● **Required work**:
Copy the data below word for word, line by line, without changing anything.

● **Data excerpted from a collection**:
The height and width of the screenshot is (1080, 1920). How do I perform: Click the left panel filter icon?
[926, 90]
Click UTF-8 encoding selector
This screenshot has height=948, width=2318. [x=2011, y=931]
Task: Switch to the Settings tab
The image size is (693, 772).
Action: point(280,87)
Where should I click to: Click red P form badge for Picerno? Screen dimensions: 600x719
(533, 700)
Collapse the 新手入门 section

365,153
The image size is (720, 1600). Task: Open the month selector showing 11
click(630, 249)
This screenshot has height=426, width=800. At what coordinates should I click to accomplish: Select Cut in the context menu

● **Result of this exercise**:
The height and width of the screenshot is (1080, 1920). How do I perform: Click the left panel filter icon?
[926, 90]
Click UTF-8 encoding selector
This screenshot has height=948, width=2318. [x=2011, y=931]
Task: Switch to the Settings tab
The image size is (693, 772).
Action: point(280,87)
Where should I click to: Click red P form badge for Picerno? Screen dimensions: 600x719
(533, 700)
Collapse the 新手入门 section

365,153
The image size is (720, 1600). Task: Open the month selector showing 11
click(630, 249)
This screenshot has height=426, width=800. At what coordinates should I click to accomplish: Select Cut in the context menu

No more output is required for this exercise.